Мысль о том, что Джину вновь разыгрывают, посетила ее голову. Если бы только можно было извлечь глазные яблоки из глазниц, протереть их и вернуть на место, она бы сделала это без промедлений, чтоб убедиться в том, что они ей не лгут.
Да кто он – этот демон? В нежности его взгляда, ласке тона хриплого голоса, трепете прикосновений – весь он казался ей выдумкой, очередной иллюзией, когда как на деле только и ждал возможности растянуть свои губы в кровожадной ухмылке, сказать что-то грубое и напасть. Так ведь?

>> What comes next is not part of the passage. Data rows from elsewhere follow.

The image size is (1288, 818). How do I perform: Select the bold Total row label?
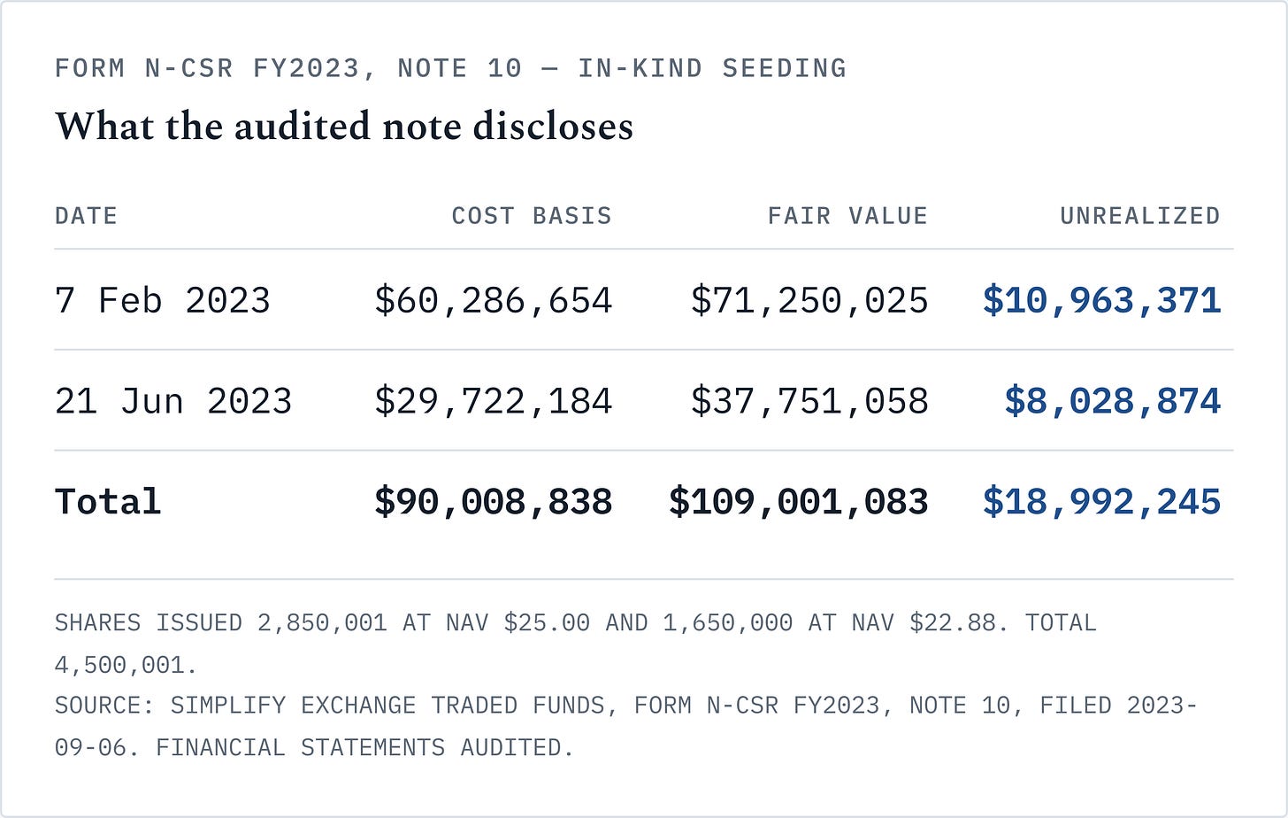(108, 502)
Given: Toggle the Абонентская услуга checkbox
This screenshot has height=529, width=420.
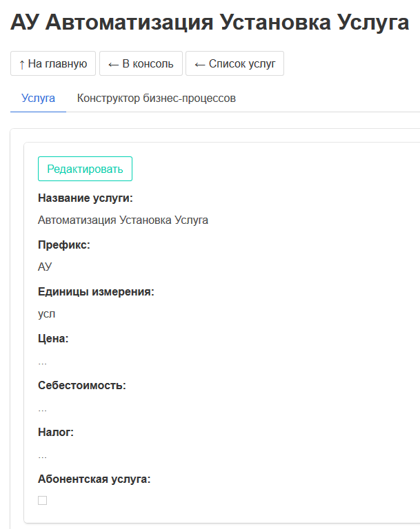Looking at the screenshot, I should (x=43, y=501).
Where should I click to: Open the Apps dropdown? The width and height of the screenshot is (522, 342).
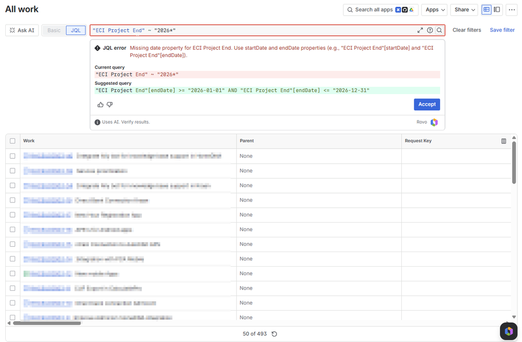click(x=435, y=9)
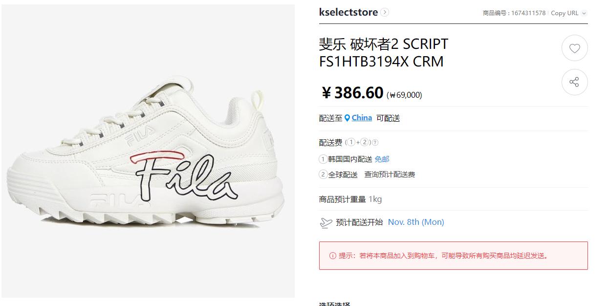Click the ¥386.60 price text

(x=352, y=92)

– Нет-нет, я не хочу ничего слышать о твоем излюбленном Ветре Перемен. Прислушайся. Это просто ветер. Разве он шепчет мое имя? Единственное, что ему под стать нести, так это мои слова о том, как я скучал по тебе, – его пальцы бережно отвели пряди от лица девушки. Она поджала губы и отвернулась, не желая заглядывать в эти проклятые глаза.
– Ты несерьезен. И всегда был.
– Нет, милая. Я серьезен, как никогда. Сколько еще должно пройти полных лун, чтоб ты поняла, что от меня так просто не избавиться?
– Сколько бы их не минуло – мой ответ останется тем же, Джерод. Судьба, которой, как тебе может показаться, ты противишься – вот-вот настигнет тебя, и ты ничего не сможешь предпринять, чтоб отвернуть ее от себя.
– Всеподвластно моей воле, а значит только я горазд вершить свою судьбу. И в ней есть место тебе.
– Нет, это не так, и своим эгоизмом ты погубишь нас обоих.
– Сиера, если это единственная причина, по которой ты не желаешь быть связанной со мной – я не смогу ее принять, – его губы нашли шею девушки, и он примкнул к бледной коже, оставляя след греха, – Скажи, что любишь меня, – сладко шептал Джерод ей на ушко, – Скажи, что хочешь быть только моей, Сиера…
Тело в его руках задрожало, он водил носом незамысловатые узоры на ее щеке, изредка целуя, и упоенно ворожил, обещая нескончаемое счастье в своих объятиях.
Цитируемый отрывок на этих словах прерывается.